KARANLIK AYDINLATILMADI
Yine katliamda yaşamını yitiren Gökhan Gültekin’in abisi Çetin Gültekin de yaptığı konuşmada, aradan üç yıl geçmiş olmasına rağmen halen polis ve yetkililerin birçok ihmal ve hatasının açıklığa kavuşturulmadığını hatırlattı. Gültekin, İçişleri Bakanı Nancy Faeser ve Boris Rhein’ı törenden sonra katliamla ilgili ihmal ve hataları açıkça gösteren sergiyi izlemeye davet etti.
Hanau’daki törenin ardından öldürülen gençlerden Mercedes Kierpacz’in komşu kent Offenbach’ta, Sedat Gürbüz de Dietzenbach’taki mezarları başında anma törenleri yapıldı, dualar okundu. Polonya kökenli bir Roma ailesinden gelen Kierpacz’ın mezarı başındaki törene aile yakınları, Sol Parti Hessen Milletvekili Saadet Sönmez ve çok az sayıda anti faşist katıldı.

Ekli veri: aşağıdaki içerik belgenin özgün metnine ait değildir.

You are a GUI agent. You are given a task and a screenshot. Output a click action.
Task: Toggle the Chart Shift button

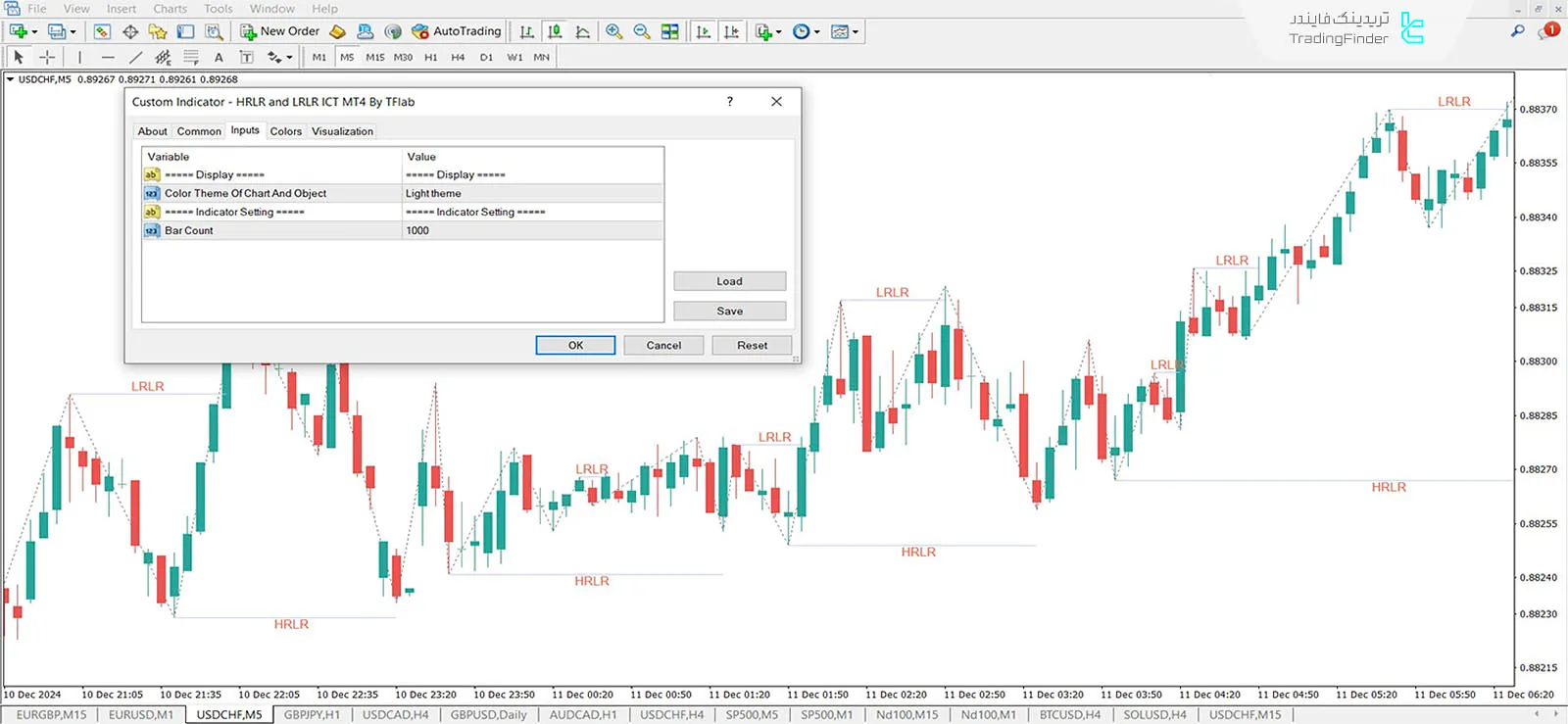tap(731, 31)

Sedat Gürbüz’ün mezarındaki anma ise oldukça kalabalıktı. Anma törenindeki Türkiye’nin Frankfurt Başkonsolosu Erdem Tunçer, Dietzenbach Belediye Başkanı Dieter Lang da yaptıkları konuşmalarda ırkçılığın tüm insanlığı hedef alan bir ideoloji olduğunu vurguladılar. Mezar başındaki dini törende Frankfurt bölgesinden din görevlileri Kuran okudular, dualarının bir bölümünü de Türkçe ve Almanca yaptılar.
HANAU YÜRÜDÜ
Hanau’daki eylemler öğlenden sonra katliamdan sonra kurulan “19 Şubat İnsiyatifi“nin, sendikaların ve gençlik örgütlerinin düzenlediği miting ve yürüyüşle devam etti. Öğlenden önceki resmi törenden çok daha büyük ve dinamik bir kalabalığın katıldığı eylemlerde öldürülen gençlerin portrelerinin bulunduğu dövizler kent meydanının kapladı. Sadece Hanau’da değil, Münih ve Halle gibi Almanya’nın başka kentlerindeki ırkçı katliamlarda yakınlarını yitirenlerin ve saldırıya uğrayanların da konuşmacı olarak, Berlin’den gelen müzik grubu “Apsilon“un da minik konseriyle katıldığı mitingin ardından gerçekleştirilen yürüyüşe 2000-2500 kişi katıldı.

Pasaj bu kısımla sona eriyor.